A lawyer is now facing a legal ethics complaint for drafting what federal prosecutors in a case against a former Connecticut governor called a “sham” consulting agreement.
On Sept. 2, the grievance panel for the New Haven judicial district said it found probable cause that attorney Christian Shelton “knowingly participated with others in the preparation of a sham or bogus contract with the specific intent to deceive the public” about the fact that former Republican Gov. John Rowland was being paid to work on a political campaign.
In a June 3 letter, attorney Thomas Finn of McCarter & English, who is representing Shelton, told the grievance panel that it was Foley’s idea to hire Rowland as a consultant for Apple while Rowland worked as a volunteer on Lisa Wilson-Foley’s campaign. Foley asked Shelton to draft a contract, then left a company meeting.

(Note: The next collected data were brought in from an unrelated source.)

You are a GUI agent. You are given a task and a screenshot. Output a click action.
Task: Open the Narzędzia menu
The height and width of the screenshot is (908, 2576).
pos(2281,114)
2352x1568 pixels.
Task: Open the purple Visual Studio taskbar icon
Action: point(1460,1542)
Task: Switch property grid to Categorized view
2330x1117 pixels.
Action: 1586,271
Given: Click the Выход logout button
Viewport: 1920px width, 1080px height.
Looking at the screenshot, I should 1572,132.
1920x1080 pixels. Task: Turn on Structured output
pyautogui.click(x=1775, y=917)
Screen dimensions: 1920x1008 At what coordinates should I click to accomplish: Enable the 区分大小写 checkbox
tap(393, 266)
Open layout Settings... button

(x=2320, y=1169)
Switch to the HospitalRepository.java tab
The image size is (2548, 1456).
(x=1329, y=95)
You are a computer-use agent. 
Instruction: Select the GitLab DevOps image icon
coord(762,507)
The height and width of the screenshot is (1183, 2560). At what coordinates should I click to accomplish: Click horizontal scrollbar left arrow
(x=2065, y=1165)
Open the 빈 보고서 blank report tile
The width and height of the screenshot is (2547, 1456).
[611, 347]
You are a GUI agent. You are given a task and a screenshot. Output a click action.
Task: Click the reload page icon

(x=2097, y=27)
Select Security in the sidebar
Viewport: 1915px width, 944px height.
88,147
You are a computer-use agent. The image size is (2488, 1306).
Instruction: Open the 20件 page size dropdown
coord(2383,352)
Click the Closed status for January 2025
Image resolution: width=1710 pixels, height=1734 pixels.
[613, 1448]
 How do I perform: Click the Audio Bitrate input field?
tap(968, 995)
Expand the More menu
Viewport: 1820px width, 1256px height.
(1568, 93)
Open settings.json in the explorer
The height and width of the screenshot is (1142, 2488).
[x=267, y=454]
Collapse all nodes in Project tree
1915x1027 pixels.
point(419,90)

At that point, Shelton and two company officers still present agreed it wouldn’t look good to have Rowland work for Apple, either, Finn explains, although it wouldn’t have been illegal or unethical for Rowland to do so.
“Thus, as Apple’s lawyer, Mr. Shelton proposed a completely unremarkable course of action—Mr. Rowland could be retained as an Apple consultant through Mr. Shelton’s office,” Finn wrote. The law firm paid Rowland with money from an “Apple-related entity” rather than Apple itself, Finn said, and “the structure of the agreement was entirely lawful and proper.”
But because campaign funding must be publicly reported, the arrangement fell afoul of election law. Foley testified that he never told Shelton that his hire of Rowland was a cover for Rowland’s work on Wilson-Foley’s campaign, Finn wrote.
Finn said Friday that Shelton had fully cooperated with the ethics investigation and would continue to do so.